Alex S Jones, a Pulitzer-Prize winning author, comes to these themes honestly as the scion of a small-town Tennessee newspaper family. It’s no wonder he feels threatened.


Losing the News: The Future of the News That Feeds Democracy by Alex S. Jones ★★★☆☆


In all fairness, there is considerable reason for apprehension over the decline of America’s major newspapers. Reflecting shrunken profits, repeated staff layoffs, closed news bureaus, and greater reliance on syndicated material, the nation’s once-fat dailies are slimming down at a terrifying pace. In place of the papers’ often earnest efforts at “objectivity,” we are increasingly basing our views on the unedited diatribes to be found on the likes of Fox “News” and the daily blogosphere.

The perils for democracy in America are obvious. For example, could the so-called “Tea Party” have thrived in a world largely dependent on newspapers for its information? Or is that sad testament to the profound ignorance of the American people a product of Fox News, talk radio, and organized Internet rumor-mongering? You won’t be surprised to learn that there is no question in my mind that, despite its familiarity to the 19th-Century No-Nothing movement, I’m convinced the Tea Party is an artifact of the channels through which we now receive so much of our political information.
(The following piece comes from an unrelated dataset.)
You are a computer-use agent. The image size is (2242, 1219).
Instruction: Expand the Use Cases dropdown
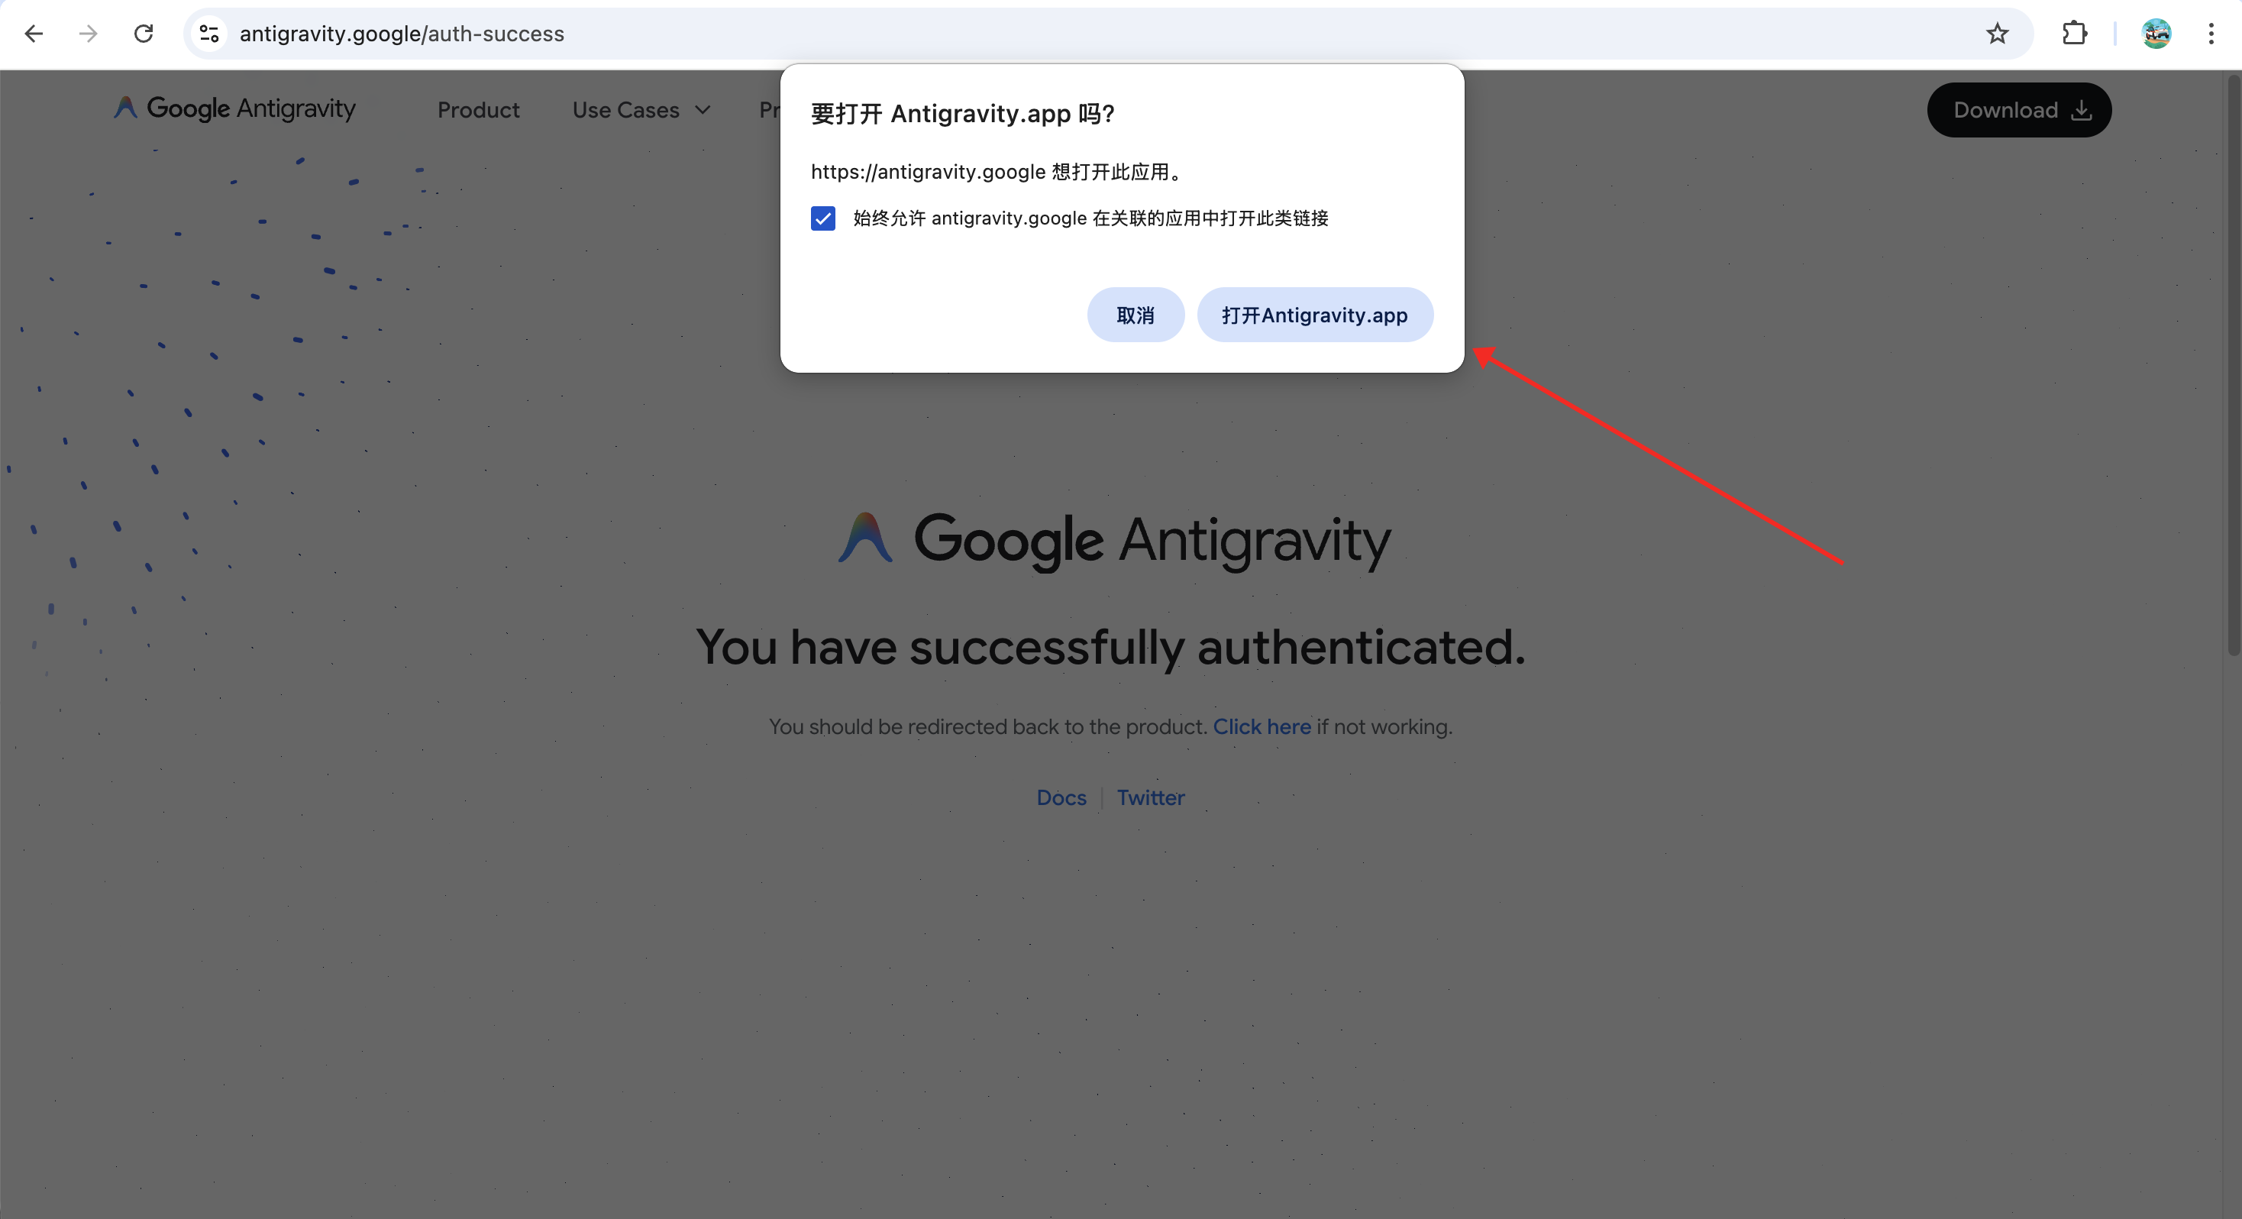pyautogui.click(x=641, y=111)
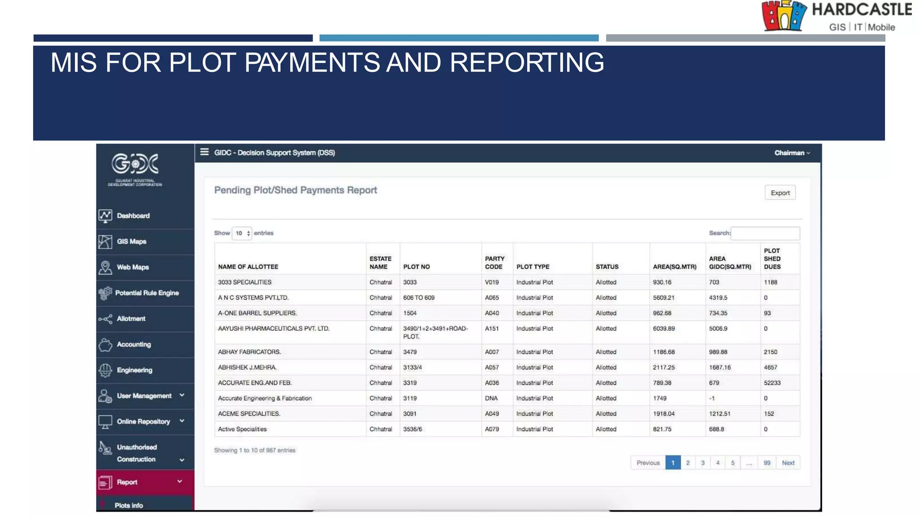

Jones writes well, and my harsh criticism may not be entirely deserved. However, it comes from my nagging feeling as I read this book that its underlying theme is nostalgia, a craving for the day when so much of the news that appeared in the nation’s dailies and on the air originated in the early edition of the Old Gray Lady, The New York Times. Those days are fast receding into history, and as Jones himself writes, there’s not much anyone can do about it other than “Adapt or Die.”